The Scrapy framework is a bit complicated at first, but it provides a lot of useful features for robust and customizable web scraping. It needs a specific project organization, and we can easily set that up with `scrapy startproject [name]`:

In [2]:
!scrapy startproject crawler

New Scrapy project 'crawler', using template directory '/Users/heathexer/writer/writer-cookbook/.venv/lib/python3.10/site-packages/scrapy/templates/project', created in:
    /Users/heathexer/writer/writer-cookbook/web_crawl_qa/crawler

You can start your first spider with:
    cd crawler
    scrapy genspider example example.com


This creates a few files and directories, but for this example all we need to do is create a basic spider:

In [3]:
%%writefile "./crawler/crawler/spiders/writer_spider.py"

from scrapy.linkextractors import LinkExtractor
from scrapy.spiders import CrawlSpider, Rule

class WriterSpider(CrawlSpider):
    name = "dev.writer.com"
    allowed_domains = ["dev.writer.com"]
    start_urls = ["https://dev.writer.com/docs/"]

    rules = [
        Rule(LinkExtractor(), callback='parse', follow=False)
    ]

    def parse(self, response):
        # Select all text that is contained in a <p> block
        text = "\n".join(response.selector.xpath("//p//text()").extract()).strip()
        return {
            'url': response.url,
            'text': text
        }

Writing ./crawler/crawler/spiders/writer_spider.py


This code is highly dependent on your target site. For example, all of the pages we want to search happen to be accessible in one 'click' from the `start_urls`, so we can set `follow=False`. If this was not the case, we would need to set `follow=True` and probably add some additional rules to filter out pages we don't want. For a starter guide on Scrapy you can look [here](https://www.scrapingbee.com/blog/web-scraping-with-scrapy/), or for more detailed information and examples look at the [Scrapy docs](https://docs.scrapy.org/en/latest/index.html).

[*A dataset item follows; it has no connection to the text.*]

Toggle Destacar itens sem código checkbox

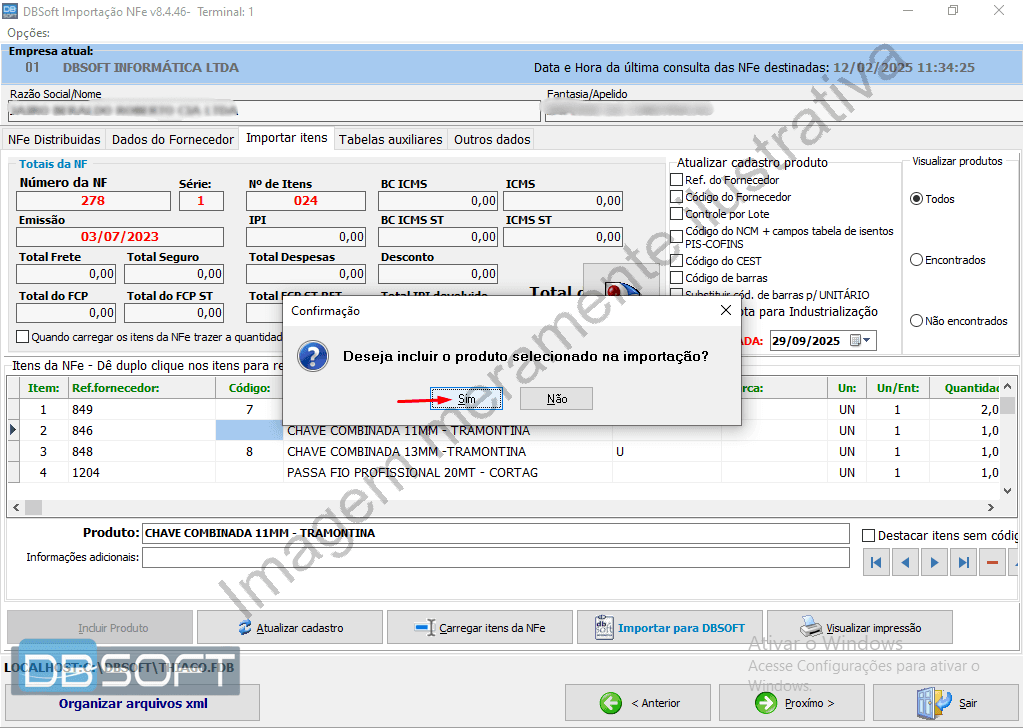tap(868, 536)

Now that we've created out spider, we can run it with the aptly named `scrapy runspider [name]`. The -O flag tells it what file to put the gathered data into.

In [4]:
!scrapy runspider crawler/crawler/spiders/writer_spider.py -O site_text.json

2023-05-03 15:30:31 [scrapy.utils.log] INFO: Scrapy 2.8.0 started (bot: scrapybot)
2023-05-03 15:30:31 [scrapy.utils.log] INFO: Versions: lxml 4.9.2.0, libxml2 2.9.13, cssselect 1.2.0, parsel 1.8.1, w3lib 2.1.1, Twisted 22.10.0, Python 3.10.10 (main, Apr  5 2023, 14:58:08) [Clang 11.1.0 ], pyOpenSSL 23.1.1 (OpenSSL 3.1.0 14 Mar 2023), cryptography 40.0.2, Platform macOS-13.1-arm64-arm-64bit
2023-05-03 15:30:31 [scrapy.crawler] INFO: Overridden settings:
{'SPIDER_LOADER_WARN_ONLY': True}


See the documentation of the 'REQUEST_FINGERPRINTER_IMPLEMENTATION' setting for information on how to handle this deprecation.
  return cls(crawler)

2023-05-03 15:30:31 [scrapy.utils.log] DEBUG: Using reactor: twisted.internet.selectreactor.SelectReactor
2023-05-03 15:30:31 [scrapy.extensions.telnet] INFO: Telnet Password: 63286887eb7e9401
2023-05-03 15:30:31 [scrapy.middleware] INFO: Enabled extensions:
['scrapy.extensions.corestats.CoreStats',
 'scrapy.extensions.telnet.TelnetConsole',
 'scrapy.ext

Now you can see exactly what data got gathered in `site_text.json`. If you look closely, you'll notice a few empty and duplicate pages. These could be filtered out with a couple of Scrapy rules, but they shouldn't affect query results so there's no harm in leaving them in.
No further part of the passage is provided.